Reactions

to a letter to the Sunday Telegraph (23/7/1989)

Metricate in haste, repent at leisure

It is a pity that you included the metric system among the "good things" ascribable to the French Revolution; for the metric system is definitely not a good thing.

It was consciously designed to perpetrate the fundamental mischief of constraining measurement to arithmetic, instead of vice-versa; resulting in an almost complete incompatibility with natural ratios and convenient human-scale sizes. With its dismal, decimal rigidity it destroys practical and harmonious relationships, substituting needless four-figure numbers and clumsy approximations where single figures and simple fractions did previously.

As such, it is a culturally destructive weapon of great efficacy; it seems logical, to the extent that it can seduce intellectuals, who can then be enlisted to assist in its imposition upon a bemused public. No wonder, then, that it was first adopted by the Napoleonic hegemony which ruled Europe during the early part of the 19th century, and second by the Communists after the Russian revolution.

It is indeed a measure of tyranny, as George Orwell noted; and the enforced displacement by it of Anglo-American rational measure, for wholly political reasons, will be a setback from which it will take centuries to recover. Metricate in haste, repent at leisure, indeed.

Don Hammond

Many letters of support were received from readers of the Sunday Telegraph after that letter was published and here are some quotations from some of them

"I feel very strongly that we are in danger of losing the very real advantages of all the special systems of measurement that have endured over hundreds of years to best suit the trades concerned."

== Given exercise A ==
In the text on the metric system, rewrite the paragraph beginning "It was consciously designed" as a brief bulleted list that keeps its main claims.
== Given exercise B ==
According to the text on the metric system, why was it "no wonder" that the system was first adopted by the Napoleonic hegemony and then by the Communists? Answer in one to three sentences.
== Given exercise C ==
In the text on the metric system, who is cited as having noted that the system is a measure of tyranny?

== Data shown ==
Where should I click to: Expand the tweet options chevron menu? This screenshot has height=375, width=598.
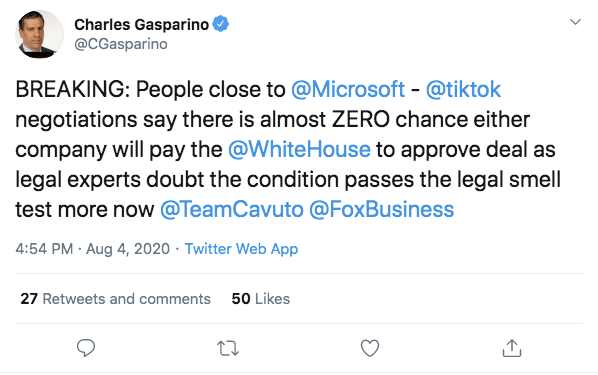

== Response A ==
- The metric system was deliberately designed to make measurement conform to arithmetic rather than the reverse.
- As a result, it is almost entirely incompatible with natural ratios and convenient human-scale sizes.
- Its rigid decimal structure destroys practical and harmonious relationships.
- It replaces the single figures and simple fractions used previously with needless four-figure numbers and clumsy approximations.

== Response B ==
The letter calls the metric system a highly effective, culturally destructive weapon. It appears logical enough to seduce intellectuals, who can then be enlisted to help impose it on a bemused public. For the writer, this made it a natural choice for those regimes.

== Response C ==
George Orwell.